Hiller, M., Agarwal, S., Notwell, J. H., Parikh, R., Guturu, H., Wenger, A. M., et al. (2013). Computational methods to detect conserved non-genic elements in phylogenetically isolated genomes: application to zebrafish. Nucleic Acids Research, 41(15): e151.


Cite as: https://hdl.handle.net/21.11116/0000-0001-06A8-B
Abstract
Many important model organisms for biomedical and evolutionary research have sequenced genomes, but occupy a phylogenetically isolated position, evolutionarily distant from other sequenced genomes.
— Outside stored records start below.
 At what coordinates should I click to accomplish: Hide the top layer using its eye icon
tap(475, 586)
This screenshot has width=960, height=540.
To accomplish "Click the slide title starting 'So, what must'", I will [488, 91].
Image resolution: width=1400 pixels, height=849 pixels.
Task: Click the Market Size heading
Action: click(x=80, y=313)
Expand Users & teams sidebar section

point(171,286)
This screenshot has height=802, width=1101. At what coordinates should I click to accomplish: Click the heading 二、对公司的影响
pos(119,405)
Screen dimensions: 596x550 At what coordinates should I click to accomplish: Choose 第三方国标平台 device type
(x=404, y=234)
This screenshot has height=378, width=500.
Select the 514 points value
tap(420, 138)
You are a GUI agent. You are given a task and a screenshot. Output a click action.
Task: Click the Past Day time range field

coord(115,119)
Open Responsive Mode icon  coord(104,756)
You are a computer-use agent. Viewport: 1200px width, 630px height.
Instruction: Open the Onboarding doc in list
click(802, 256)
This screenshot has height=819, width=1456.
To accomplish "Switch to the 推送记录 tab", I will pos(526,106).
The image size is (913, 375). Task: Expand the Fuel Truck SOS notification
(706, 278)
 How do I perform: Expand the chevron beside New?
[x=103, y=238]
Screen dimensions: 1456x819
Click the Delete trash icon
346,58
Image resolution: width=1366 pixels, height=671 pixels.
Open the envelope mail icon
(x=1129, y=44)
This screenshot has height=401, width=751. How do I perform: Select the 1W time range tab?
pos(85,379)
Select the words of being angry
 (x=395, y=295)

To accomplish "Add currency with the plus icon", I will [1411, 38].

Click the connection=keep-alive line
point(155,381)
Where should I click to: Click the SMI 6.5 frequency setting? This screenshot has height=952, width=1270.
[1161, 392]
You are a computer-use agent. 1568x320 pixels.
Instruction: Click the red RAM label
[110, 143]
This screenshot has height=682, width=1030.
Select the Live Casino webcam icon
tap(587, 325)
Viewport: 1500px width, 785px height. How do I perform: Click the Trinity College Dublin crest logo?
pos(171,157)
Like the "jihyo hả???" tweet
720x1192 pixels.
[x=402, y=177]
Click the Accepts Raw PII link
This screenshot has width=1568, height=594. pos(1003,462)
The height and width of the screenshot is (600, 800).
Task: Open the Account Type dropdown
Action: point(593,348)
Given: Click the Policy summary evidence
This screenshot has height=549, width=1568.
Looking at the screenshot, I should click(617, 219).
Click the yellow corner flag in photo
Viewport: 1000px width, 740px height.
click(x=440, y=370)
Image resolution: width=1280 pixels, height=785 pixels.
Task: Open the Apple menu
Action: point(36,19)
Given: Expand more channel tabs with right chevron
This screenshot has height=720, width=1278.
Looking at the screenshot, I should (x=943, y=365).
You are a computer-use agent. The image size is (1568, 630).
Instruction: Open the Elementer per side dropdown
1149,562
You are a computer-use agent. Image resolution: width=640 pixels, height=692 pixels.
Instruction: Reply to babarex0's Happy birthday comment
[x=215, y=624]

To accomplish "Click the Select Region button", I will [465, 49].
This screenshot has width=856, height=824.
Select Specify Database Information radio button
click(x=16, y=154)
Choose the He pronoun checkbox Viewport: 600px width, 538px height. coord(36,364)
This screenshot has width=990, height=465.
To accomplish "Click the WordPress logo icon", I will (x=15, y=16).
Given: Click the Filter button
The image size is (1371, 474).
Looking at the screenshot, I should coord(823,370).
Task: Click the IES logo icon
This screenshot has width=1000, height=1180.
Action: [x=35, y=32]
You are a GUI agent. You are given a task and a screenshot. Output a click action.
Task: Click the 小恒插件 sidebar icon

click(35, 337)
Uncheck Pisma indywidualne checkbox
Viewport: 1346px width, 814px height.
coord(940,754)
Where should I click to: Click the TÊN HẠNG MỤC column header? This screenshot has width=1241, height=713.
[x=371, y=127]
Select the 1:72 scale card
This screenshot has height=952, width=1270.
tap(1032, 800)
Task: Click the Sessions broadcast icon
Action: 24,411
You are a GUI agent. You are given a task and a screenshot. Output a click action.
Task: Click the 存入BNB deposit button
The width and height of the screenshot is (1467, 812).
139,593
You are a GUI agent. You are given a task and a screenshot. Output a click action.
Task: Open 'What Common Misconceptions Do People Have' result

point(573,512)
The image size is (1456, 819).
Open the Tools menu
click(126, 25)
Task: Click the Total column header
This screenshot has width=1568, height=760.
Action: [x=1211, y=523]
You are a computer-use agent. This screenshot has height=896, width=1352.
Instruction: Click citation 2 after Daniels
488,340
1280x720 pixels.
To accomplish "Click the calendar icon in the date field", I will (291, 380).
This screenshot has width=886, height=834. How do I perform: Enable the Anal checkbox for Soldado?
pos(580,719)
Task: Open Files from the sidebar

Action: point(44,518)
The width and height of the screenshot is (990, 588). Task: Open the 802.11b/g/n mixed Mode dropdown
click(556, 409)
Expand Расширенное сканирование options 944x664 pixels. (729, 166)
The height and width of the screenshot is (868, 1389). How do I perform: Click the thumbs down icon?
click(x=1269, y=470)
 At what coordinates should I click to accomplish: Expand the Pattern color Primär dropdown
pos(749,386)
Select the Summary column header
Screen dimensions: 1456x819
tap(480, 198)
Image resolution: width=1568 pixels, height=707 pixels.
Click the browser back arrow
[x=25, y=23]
This phylogenetic isolation is exemplified for zebrafish, a vertebrate model for cis-regulation, development and human disease, whose evolutionary distance to all other currently sequenced fish exceeds the distance between human and chicken. Such large distances make it difficult to align genomes and use them for comparative analysis beyond gene-focused questions. In particular, detecting conserved non-genic elements (CNEs) as promising cis-regulatory elements with biological importance is challenging. Here, we develop a general comparative genomics framework to align isolated genomes and to comprehensively detect CNEs. Our approach integrates highly sensitive and quality-controlled local alignments and uses alignment transitivity and ancestral reconstruction to bridge large evolutionary distances. We apply our framework to zebrafish and demonstrate substantially improved CNE detection and quality compared with previous sets. Our zebrafish CNE set comprises 54 533 CNEs, of which 11 792 (22%) are conserved to human or mouse. Our zebrafish CNEs (http://zebrafish.stanford.edu) are highly enriched in known enhancers and extend existing experimental (ChIP-Seq) sets. The same framework can now be applied to the isolated genomes of frog, amphioxus, Caenorhabditis elegans and many others.